%%

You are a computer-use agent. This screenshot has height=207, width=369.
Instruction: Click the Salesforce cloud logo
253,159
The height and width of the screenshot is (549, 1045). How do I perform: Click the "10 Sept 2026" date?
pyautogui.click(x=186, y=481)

%%
%%

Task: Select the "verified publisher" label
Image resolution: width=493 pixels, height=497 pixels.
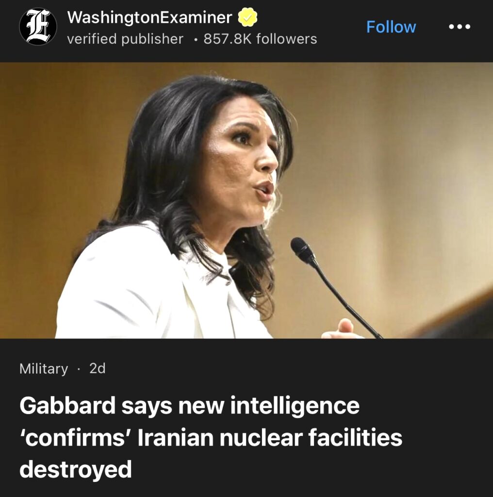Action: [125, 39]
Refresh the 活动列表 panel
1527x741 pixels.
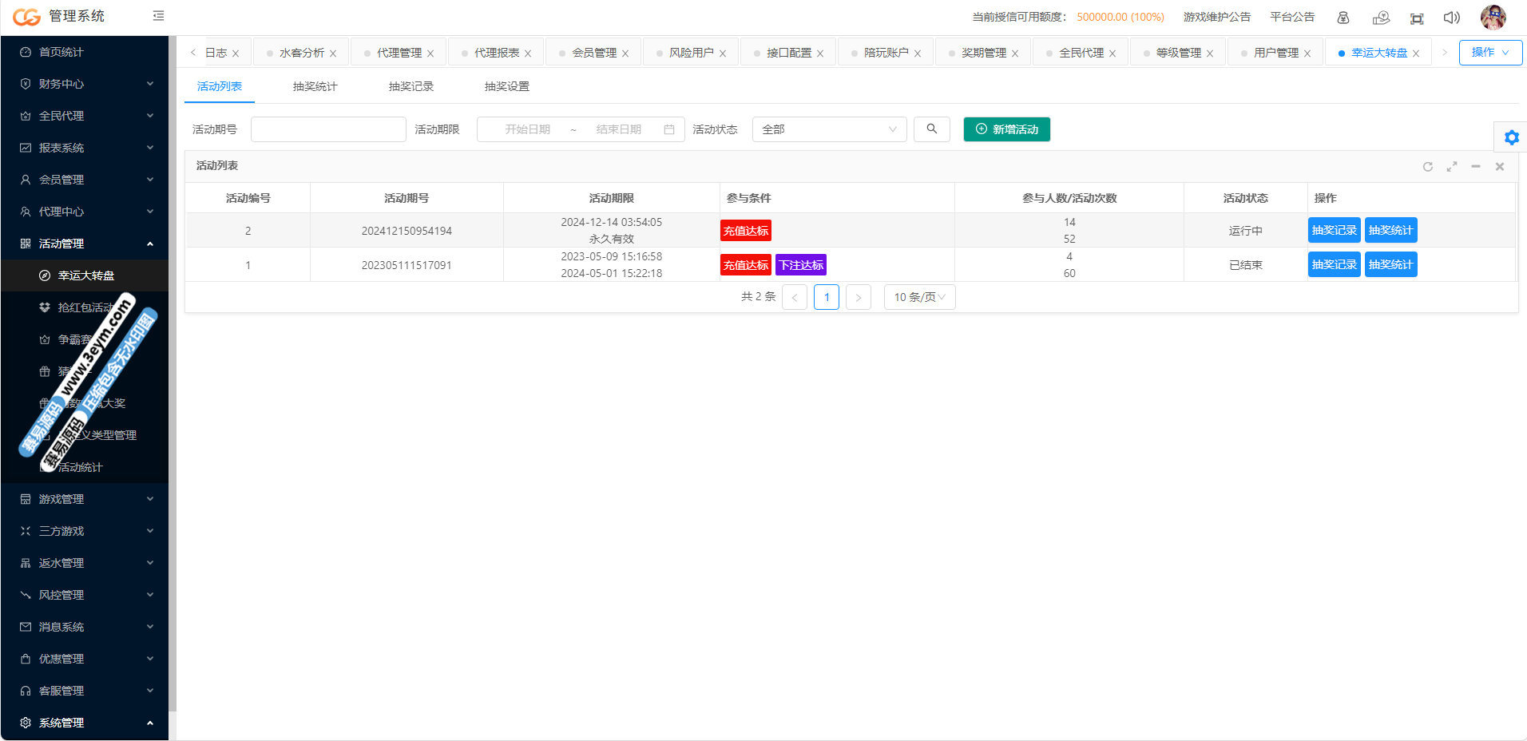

%%

» **Problem statement**
Quote the data above exactly from the line with "Task: Select the" to the line with "1527x741 pixels.", both ends counted, and nothing else. Pictures don't go in.

» **Completed task**
Task: Select the "verified publisher" label
Image resolution: width=493 pixels, height=497 pixels.
Action: [125, 39]
Refresh the 活动列表 panel
1527x741 pixels.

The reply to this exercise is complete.